On second thought…How ’bout we scratch that cancer ward idea, lest you end up on this year’s “Most Frequent Causes of Death” list.
The mighty Holtzasaurus-Rex prepares to unleash his endless inspiration and toxic slobber over an unsuspecting audience
Enough of that though, time for this week’s Big Ten Power Rankings…
1. Ohio State (1) – Were in danger of becoming the latest victim of the most parity-filled college football season in recent memory…Until they had their Keith Hernandez moment and realized “We’re Ohio State, damn it!”
2. Michigan (2) – Chad Henne did a fine job rallying the troops from 10 points down at their “other” hated rivals (Michigan State) in the 4th quarter, but it was the rest of the Big Ten that had the last laugh when Henne ate concrete while prancing his way towards the locker room.

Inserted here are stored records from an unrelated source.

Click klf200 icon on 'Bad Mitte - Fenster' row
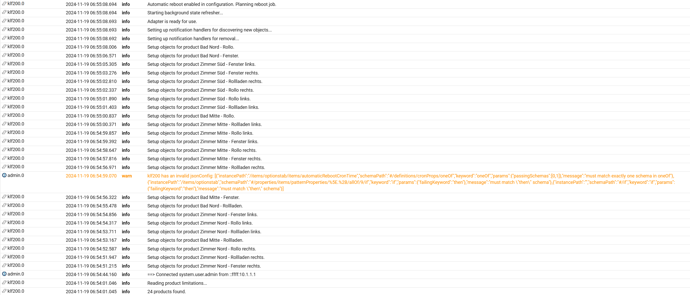Viewport: 690px width, 295px height. 4,197
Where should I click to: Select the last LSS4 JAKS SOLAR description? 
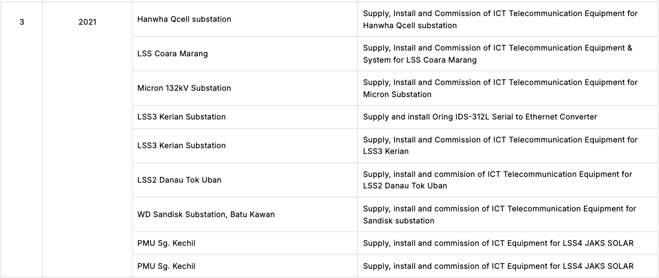498,267
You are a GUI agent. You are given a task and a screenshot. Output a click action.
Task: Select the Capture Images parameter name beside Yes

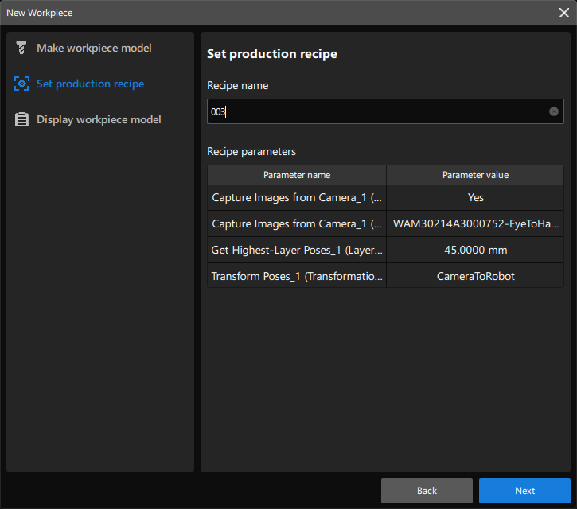pos(297,198)
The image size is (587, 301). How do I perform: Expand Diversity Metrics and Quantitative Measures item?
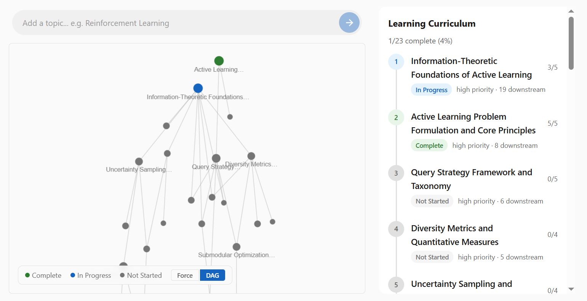coord(454,235)
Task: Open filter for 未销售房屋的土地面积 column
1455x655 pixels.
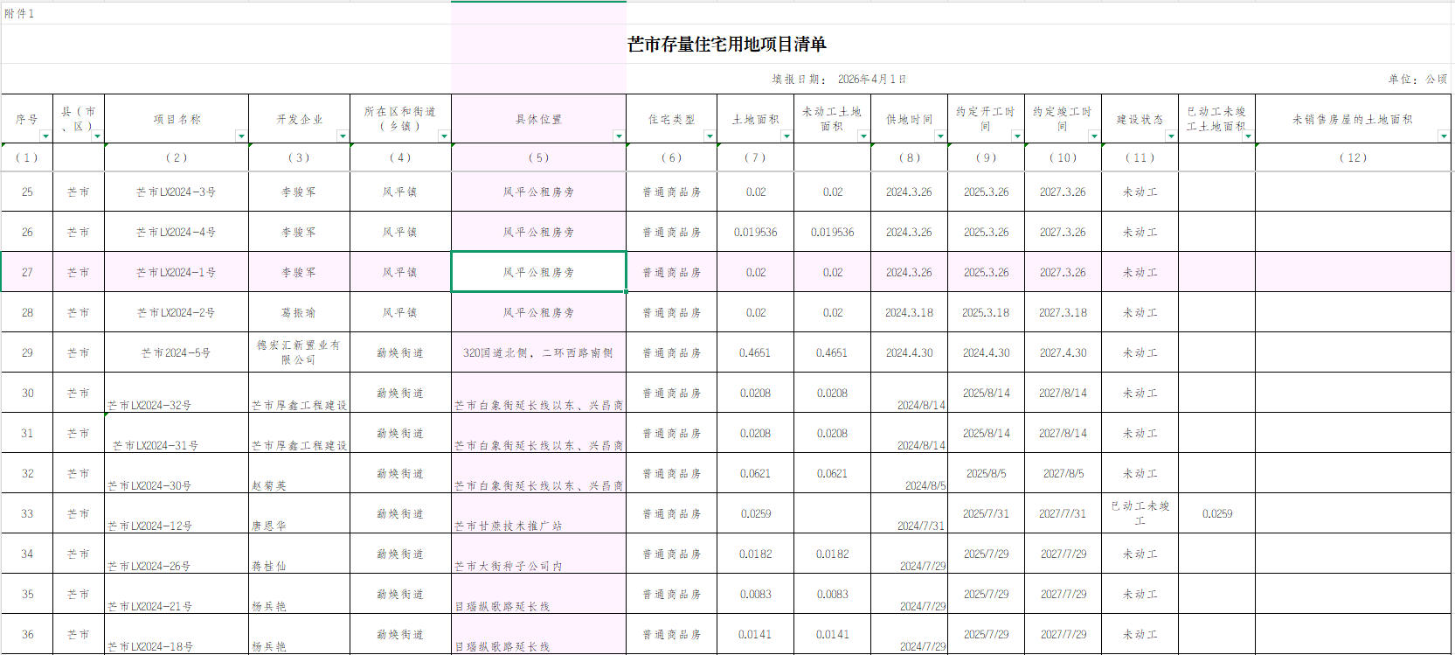Action: pos(1443,136)
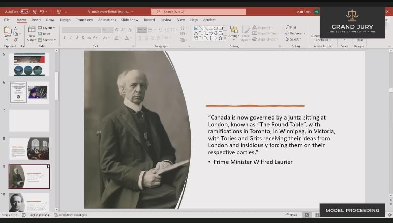Image resolution: width=393 pixels, height=223 pixels.
Task: Toggle the Notes pane in status bar
Action: [x=291, y=215]
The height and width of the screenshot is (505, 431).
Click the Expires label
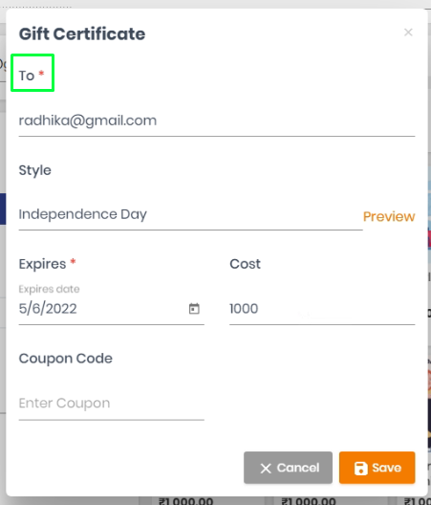point(42,264)
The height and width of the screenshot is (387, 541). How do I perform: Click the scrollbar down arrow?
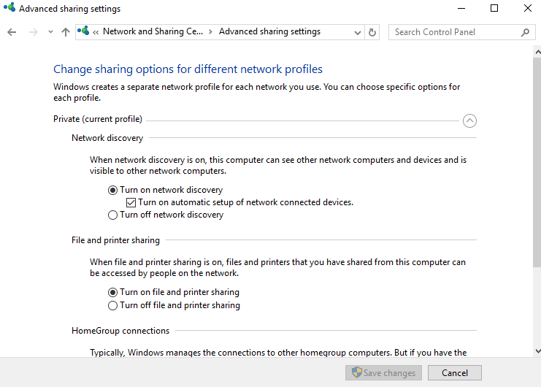tap(536, 352)
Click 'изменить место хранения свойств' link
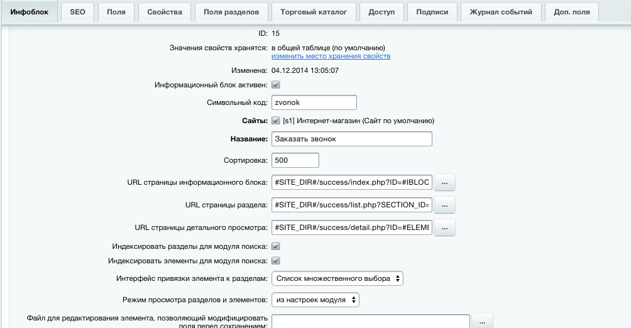Image resolution: width=631 pixels, height=328 pixels. (x=331, y=57)
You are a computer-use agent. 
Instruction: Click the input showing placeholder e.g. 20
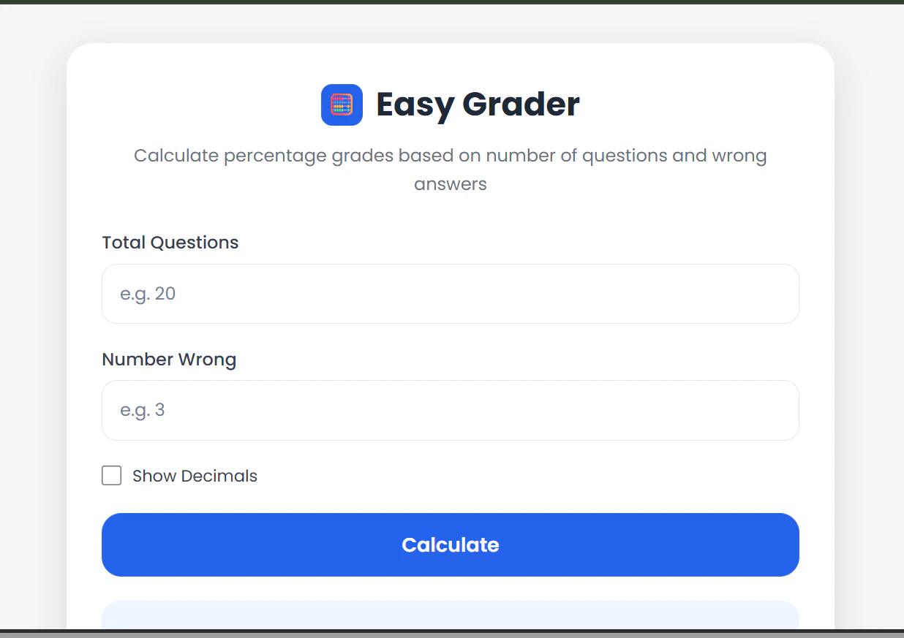(451, 293)
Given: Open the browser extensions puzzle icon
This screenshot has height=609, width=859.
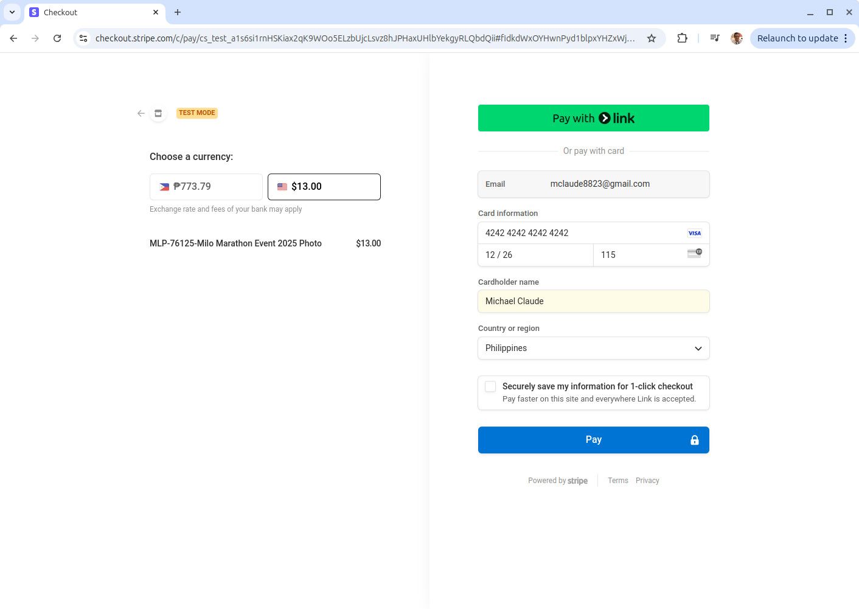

3. Illinois (4) – The “Juice” was loose Saturday night at Minnesota, as Juice Williams put on quite possibly his best performance of the year by passing for over 200 yards and running for well over a 100.
4. Penn State (5) – Did a nice job averting disaster against Purdue last Saturday and will be spending their bye week vacation in Philly.
5. Wisconsin (3) – From one quarter away from upsetting the #1 team in the nation to blowout victim: Talk about completing a collapse.
6. Purdue (6) – Hard to feel good about yourselves knowing that your only TD came on the the opening kickoff return and that your offense was a goalline punch away from going up 2 TDs in the first quarter, only to have it stripped away by Sean Lee.
7. Iowa (7) – For the second week in a row, the Hawkeyes managed to rally their way back from a 2 TD hole. This time they had to do it in a “hostile environment” at Northwestern.
8. Indiana (8) – It took them 14 years to do so, but the Hoosier football program finally sank the bismarck and will likely be bowling sometime in December. Congratulations.
9. Michigan State (10) – I’m bumping them up simply because they bounced back from an early defecit against Michigan to take the lead…only to blow it in the 4th quarter in typical Sparty fashion. I would add more but Michigan blogger M Go Blog sums up perfectly the creature that is Michigan State football.
10. Northwestern (9) – The Wild Kitties are still looking for that elusive 6th win and subsequent bowl eligibility and they’re going to have to get it in one of their two remaining challenges against Indiana and Illinois
Northwestern could sure use a pep-talk from the “most effectual” Top Cat. At least he’s not Lou Holtz…
11. Minnesota (11) – Hey Tom Dienhart, still giddy about Tim Brewster running that shit show up in Minneapolis?